**EXERCISE BRIEF**
Output the entries as they appear, skipping images.

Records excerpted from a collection
──────────
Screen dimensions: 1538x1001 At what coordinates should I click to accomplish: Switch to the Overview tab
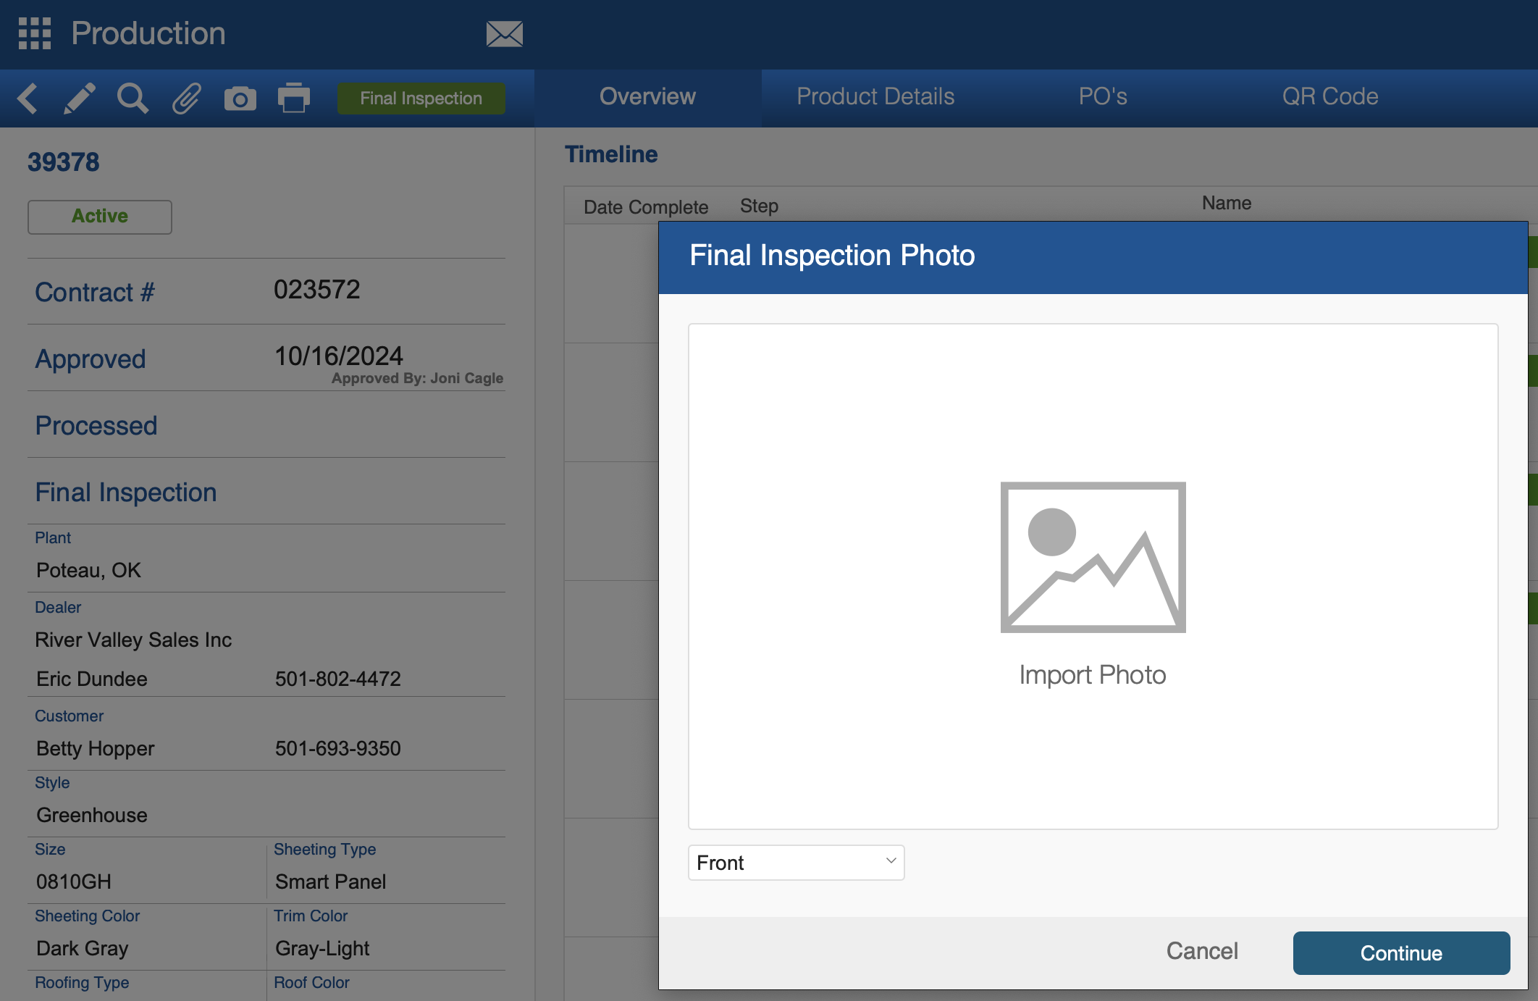pyautogui.click(x=647, y=96)
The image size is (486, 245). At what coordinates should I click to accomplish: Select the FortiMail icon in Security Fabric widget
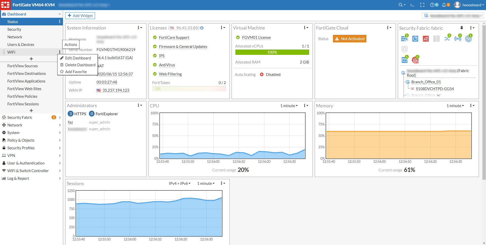click(x=404, y=59)
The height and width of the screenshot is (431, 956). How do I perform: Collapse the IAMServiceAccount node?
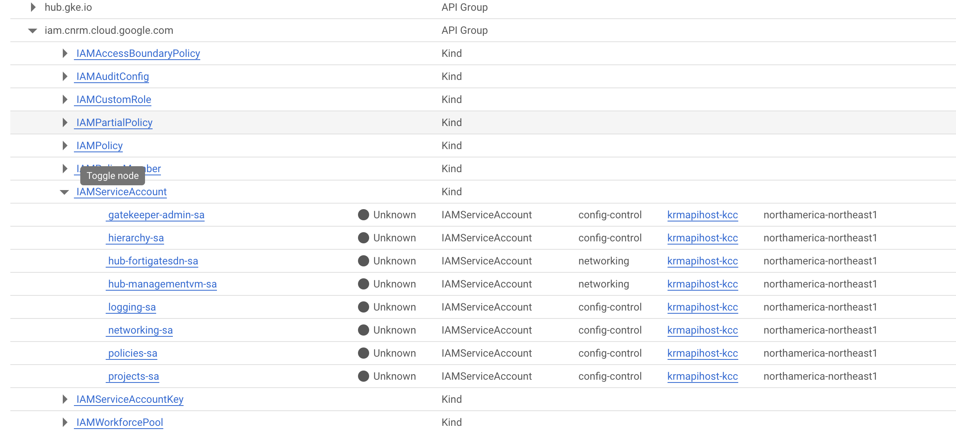point(64,192)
──────────
**SOLUTION TO THE EXERCISE**
Screen dimensions: 1538x1001 At what coordinates should I click to accomplish: Switch to the Overview tab
pyautogui.click(x=647, y=96)
The image size is (486, 245). At what coordinates should I click to accomplish: Select the FortiMail icon in Security Fabric widget
click(x=404, y=59)
The height and width of the screenshot is (431, 956). How do I perform: Collapse the IAMServiceAccount node?
point(64,192)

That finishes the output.